WHAT TO WORK ON
Answer these from the article on the interest rate rise:
1. According to the Canstar survey data, what share of people had yet to feel the full force of the hikes?
2. About what portion of borrowers fixed their home loans at record-low rates during the pandemic?
3. What level does the latest 50-basis points rise take the cash rate to?

Households face another hike in their mortgage bills after the Reserve Bank increased interest rates on Tuesday for a record fifth month in a bid to curb inflation.
Many home owners are still not feeling financial pain, according to Canstar survey data published on Tuesday, which found up to 44 per cent of people were yet to feel the full force of the hikes.
That’s partly because about a quarter of borrowers fixed their home loans at record-low rates during the pandemic, which means it will be more than a year before the full effect of the RBA rate rises are felt.
Canstar’s finance expert Steven Mickenbecker said the burden of rate increases is falling unevenly on Australians, with those on variable rates feeling the squeeze much sooner.
‘‘A large majority [expect] no change to their situation or even an improvement, while one in four are borrowers are finding their financial situation stressed as loan repayments rise,’’ he said.
Turning point for rates
The latest 50-basis points rise takes the cash rate to 2.35 per cent – its highest level since 2014.

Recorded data
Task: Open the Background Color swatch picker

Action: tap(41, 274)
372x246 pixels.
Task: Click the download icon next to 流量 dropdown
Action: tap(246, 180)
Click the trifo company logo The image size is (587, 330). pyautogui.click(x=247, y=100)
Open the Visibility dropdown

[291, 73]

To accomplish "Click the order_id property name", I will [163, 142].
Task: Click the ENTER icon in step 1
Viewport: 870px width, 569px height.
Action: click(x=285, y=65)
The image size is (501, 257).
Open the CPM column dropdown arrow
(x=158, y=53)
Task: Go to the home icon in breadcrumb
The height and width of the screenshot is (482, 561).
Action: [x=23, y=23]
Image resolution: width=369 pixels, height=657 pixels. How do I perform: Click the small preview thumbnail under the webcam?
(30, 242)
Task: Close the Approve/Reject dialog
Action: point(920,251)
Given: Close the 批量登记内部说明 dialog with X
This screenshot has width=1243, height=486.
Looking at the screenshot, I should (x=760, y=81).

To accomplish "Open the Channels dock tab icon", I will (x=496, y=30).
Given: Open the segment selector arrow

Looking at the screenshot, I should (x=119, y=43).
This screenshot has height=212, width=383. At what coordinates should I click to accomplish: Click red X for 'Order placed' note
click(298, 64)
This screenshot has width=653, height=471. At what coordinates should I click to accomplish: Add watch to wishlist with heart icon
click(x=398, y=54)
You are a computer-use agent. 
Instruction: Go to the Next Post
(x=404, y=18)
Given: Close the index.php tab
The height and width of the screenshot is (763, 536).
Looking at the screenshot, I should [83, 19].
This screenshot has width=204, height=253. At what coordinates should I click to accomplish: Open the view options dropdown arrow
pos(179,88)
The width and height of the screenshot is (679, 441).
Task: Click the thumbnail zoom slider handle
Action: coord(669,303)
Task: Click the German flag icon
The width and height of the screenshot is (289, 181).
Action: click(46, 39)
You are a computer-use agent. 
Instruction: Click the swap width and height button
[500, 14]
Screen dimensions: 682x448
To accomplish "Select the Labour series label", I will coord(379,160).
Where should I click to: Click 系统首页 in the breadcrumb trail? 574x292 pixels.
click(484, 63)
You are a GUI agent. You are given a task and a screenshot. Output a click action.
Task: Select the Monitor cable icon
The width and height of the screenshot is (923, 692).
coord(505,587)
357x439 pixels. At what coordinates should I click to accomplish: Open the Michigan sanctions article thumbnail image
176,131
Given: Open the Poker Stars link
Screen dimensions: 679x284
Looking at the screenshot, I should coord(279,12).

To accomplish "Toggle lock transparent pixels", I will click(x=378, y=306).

SOLUTION FOR THIS TASK
1. Up to 44 per cent
2. About a quarter
3. 2.35 per cent